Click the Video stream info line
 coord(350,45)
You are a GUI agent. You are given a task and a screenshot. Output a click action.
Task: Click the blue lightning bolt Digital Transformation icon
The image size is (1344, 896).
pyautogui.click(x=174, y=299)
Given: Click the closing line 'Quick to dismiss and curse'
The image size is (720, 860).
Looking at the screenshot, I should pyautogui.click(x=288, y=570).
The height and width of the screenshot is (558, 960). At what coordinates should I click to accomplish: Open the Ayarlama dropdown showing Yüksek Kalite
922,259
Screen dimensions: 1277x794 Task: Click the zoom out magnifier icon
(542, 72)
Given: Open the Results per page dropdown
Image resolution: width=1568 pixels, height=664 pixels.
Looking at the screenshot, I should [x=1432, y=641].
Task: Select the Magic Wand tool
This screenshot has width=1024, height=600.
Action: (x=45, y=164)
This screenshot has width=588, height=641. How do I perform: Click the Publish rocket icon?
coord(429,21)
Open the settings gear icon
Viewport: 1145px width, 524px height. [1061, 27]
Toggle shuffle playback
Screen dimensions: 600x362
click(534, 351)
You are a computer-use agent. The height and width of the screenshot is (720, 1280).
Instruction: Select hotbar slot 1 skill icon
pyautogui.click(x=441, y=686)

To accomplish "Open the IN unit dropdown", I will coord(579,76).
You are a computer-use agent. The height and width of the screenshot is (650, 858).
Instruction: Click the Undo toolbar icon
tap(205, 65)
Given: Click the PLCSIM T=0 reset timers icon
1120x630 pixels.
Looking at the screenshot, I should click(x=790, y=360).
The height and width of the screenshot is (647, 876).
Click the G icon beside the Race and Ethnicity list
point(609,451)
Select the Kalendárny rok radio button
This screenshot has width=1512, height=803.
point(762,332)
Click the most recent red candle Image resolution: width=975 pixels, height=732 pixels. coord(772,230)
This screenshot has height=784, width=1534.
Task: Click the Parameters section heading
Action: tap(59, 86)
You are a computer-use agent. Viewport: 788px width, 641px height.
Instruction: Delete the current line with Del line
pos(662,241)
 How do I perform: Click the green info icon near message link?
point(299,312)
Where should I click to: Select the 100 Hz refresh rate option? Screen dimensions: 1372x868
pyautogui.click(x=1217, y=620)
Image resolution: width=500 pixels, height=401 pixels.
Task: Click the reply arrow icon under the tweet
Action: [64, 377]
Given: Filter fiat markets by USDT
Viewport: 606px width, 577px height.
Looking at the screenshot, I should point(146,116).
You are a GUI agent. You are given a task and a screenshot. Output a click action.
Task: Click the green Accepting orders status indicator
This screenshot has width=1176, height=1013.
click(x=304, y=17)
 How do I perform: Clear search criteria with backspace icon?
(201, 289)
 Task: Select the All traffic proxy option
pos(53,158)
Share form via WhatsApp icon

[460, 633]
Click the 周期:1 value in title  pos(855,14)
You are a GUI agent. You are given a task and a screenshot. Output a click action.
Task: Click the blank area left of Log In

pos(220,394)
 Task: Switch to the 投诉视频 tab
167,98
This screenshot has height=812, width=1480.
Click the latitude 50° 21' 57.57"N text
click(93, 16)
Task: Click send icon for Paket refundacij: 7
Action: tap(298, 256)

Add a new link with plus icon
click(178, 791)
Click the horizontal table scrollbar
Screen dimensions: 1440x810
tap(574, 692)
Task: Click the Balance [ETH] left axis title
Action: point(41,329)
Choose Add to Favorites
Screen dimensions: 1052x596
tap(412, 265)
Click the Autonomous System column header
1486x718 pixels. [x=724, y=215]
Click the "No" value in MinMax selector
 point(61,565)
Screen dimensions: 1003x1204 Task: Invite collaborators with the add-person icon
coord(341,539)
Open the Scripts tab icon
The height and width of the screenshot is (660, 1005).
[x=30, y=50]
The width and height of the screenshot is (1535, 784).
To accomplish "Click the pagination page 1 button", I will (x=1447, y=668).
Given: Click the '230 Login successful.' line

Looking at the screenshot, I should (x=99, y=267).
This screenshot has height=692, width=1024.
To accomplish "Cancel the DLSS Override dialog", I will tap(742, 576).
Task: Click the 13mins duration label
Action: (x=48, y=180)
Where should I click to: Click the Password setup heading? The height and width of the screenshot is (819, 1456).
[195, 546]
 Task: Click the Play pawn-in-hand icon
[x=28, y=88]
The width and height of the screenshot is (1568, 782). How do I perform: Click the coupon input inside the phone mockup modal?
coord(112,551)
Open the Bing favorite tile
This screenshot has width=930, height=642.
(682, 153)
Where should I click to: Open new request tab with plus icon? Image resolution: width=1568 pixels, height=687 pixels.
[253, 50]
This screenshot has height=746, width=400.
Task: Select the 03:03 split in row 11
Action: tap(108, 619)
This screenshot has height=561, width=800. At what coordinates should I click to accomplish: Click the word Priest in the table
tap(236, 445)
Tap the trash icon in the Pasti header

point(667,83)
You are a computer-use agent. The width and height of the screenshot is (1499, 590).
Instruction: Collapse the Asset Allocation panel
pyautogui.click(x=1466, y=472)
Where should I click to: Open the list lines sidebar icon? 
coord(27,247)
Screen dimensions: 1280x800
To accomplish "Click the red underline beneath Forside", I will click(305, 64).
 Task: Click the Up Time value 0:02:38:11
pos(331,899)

■ ■ ■ ■ ■

> What to do
Output each record precisely as written.

> Response
Click the Video stream info line
 coord(350,45)
You are a GUI agent. You are given a task and a screenshot. Output a click action.
Task: Click the blue lightning bolt Digital Transformation icon
The image size is (1344, 896).
pyautogui.click(x=174, y=299)
Given: Click the closing line 'Quick to dismiss and curse'
The image size is (720, 860).
Looking at the screenshot, I should pyautogui.click(x=288, y=570).
The height and width of the screenshot is (558, 960). At what coordinates should I click to accomplish: Open the Ayarlama dropdown showing Yüksek Kalite
922,259
Screen dimensions: 1277x794 Task: Click the zoom out magnifier icon
(542, 72)
Given: Open the Results per page dropdown
Image resolution: width=1568 pixels, height=664 pixels.
Looking at the screenshot, I should [x=1432, y=641].
Task: Select the Magic Wand tool
This screenshot has width=1024, height=600.
Action: (x=45, y=164)
This screenshot has width=588, height=641. How do I perform: Click the Publish rocket icon?
coord(429,21)
Open the settings gear icon
Viewport: 1145px width, 524px height. [1061, 27]
Toggle shuffle playback
Screen dimensions: 600x362
click(534, 351)
You are a computer-use agent. The height and width of the screenshot is (720, 1280).
Instruction: Select hotbar slot 1 skill icon
pyautogui.click(x=441, y=686)

To accomplish "Open the IN unit dropdown", I will coord(579,76).
You are a computer-use agent. The height and width of the screenshot is (650, 858).
Instruction: Click the Undo toolbar icon
tap(205, 65)
Given: Click the PLCSIM T=0 reset timers icon
1120x630 pixels.
Looking at the screenshot, I should click(x=790, y=360).
The height and width of the screenshot is (647, 876).
Click the G icon beside the Race and Ethnicity list
point(609,451)
Select the Kalendárny rok radio button
This screenshot has width=1512, height=803.
point(762,332)
Click the most recent red candle Image resolution: width=975 pixels, height=732 pixels. coord(772,230)
This screenshot has height=784, width=1534.
Task: Click the Parameters section heading
Action: tap(59, 86)
You are a computer-use agent. Viewport: 788px width, 641px height.
Instruction: Delete the current line with Del line
pos(662,241)
 How do I perform: Click the green info icon near message link?
point(299,312)
Where should I click to: Select the 100 Hz refresh rate option? Screen dimensions: 1372x868
pyautogui.click(x=1217, y=620)
Image resolution: width=500 pixels, height=401 pixels.
Task: Click the reply arrow icon under the tweet
Action: [64, 377]
Given: Filter fiat markets by USDT
Viewport: 606px width, 577px height.
Looking at the screenshot, I should point(146,116).
You are a GUI agent. You are given a task and a screenshot. Output a click action.
Task: Click the green Accepting orders status indicator
This screenshot has width=1176, height=1013.
click(x=304, y=17)
 How do I perform: Clear search criteria with backspace icon?
(201, 289)
 Task: Select the All traffic proxy option
pos(53,158)
Share form via WhatsApp icon

[460, 633]
Click the 周期:1 value in title  pos(855,14)
You are a GUI agent. You are given a task and a screenshot. Output a click action.
Task: Click the blank area left of Log In

pos(220,394)
 Task: Switch to the 投诉视频 tab
167,98
This screenshot has height=812, width=1480.
Click the latitude 50° 21' 57.57"N text
click(93, 16)
Task: Click send icon for Paket refundacij: 7
Action: tap(298, 256)

Add a new link with plus icon
click(178, 791)
Click the horizontal table scrollbar
Screen dimensions: 1440x810
tap(574, 692)
Task: Click the Balance [ETH] left axis title
Action: point(41,329)
Choose Add to Favorites
Screen dimensions: 1052x596
tap(412, 265)
Click the Autonomous System column header
1486x718 pixels. [x=724, y=215]
Click the "No" value in MinMax selector
 point(61,565)
Screen dimensions: 1003x1204 Task: Invite collaborators with the add-person icon
coord(341,539)
Open the Scripts tab icon
The height and width of the screenshot is (660, 1005).
[x=30, y=50]
The width and height of the screenshot is (1535, 784).
To accomplish "Click the pagination page 1 button", I will (x=1447, y=668).
Given: Click the '230 Login successful.' line

Looking at the screenshot, I should (x=99, y=267).
This screenshot has height=692, width=1024.
To accomplish "Cancel the DLSS Override dialog", I will tap(742, 576).
Task: Click the 13mins duration label
Action: (x=48, y=180)
Where should I click to: Click the Password setup heading? The height and width of the screenshot is (819, 1456).
[195, 546]
 Task: Click the Play pawn-in-hand icon
[x=28, y=88]
The width and height of the screenshot is (1568, 782). How do I perform: Click the coupon input inside the phone mockup modal?
coord(112,551)
Open the Bing favorite tile
This screenshot has width=930, height=642.
(682, 153)
Where should I click to: Open new request tab with plus icon? Image resolution: width=1568 pixels, height=687 pixels.
[253, 50]
This screenshot has height=746, width=400.
Task: Select the 03:03 split in row 11
Action: tap(108, 619)
This screenshot has height=561, width=800. At what coordinates should I click to accomplish: Click the word Priest in the table
tap(236, 445)
Tap the trash icon in the Pasti header

point(667,83)
You are a computer-use agent. The width and height of the screenshot is (1499, 590).
Instruction: Collapse the Asset Allocation panel
pyautogui.click(x=1466, y=472)
Where should I click to: Open the list lines sidebar icon? 
coord(27,247)
Screen dimensions: 1280x800
To accomplish "Click the red underline beneath Forside", I will click(305, 64).
 Task: Click the Up Time value 0:02:38:11
pos(331,899)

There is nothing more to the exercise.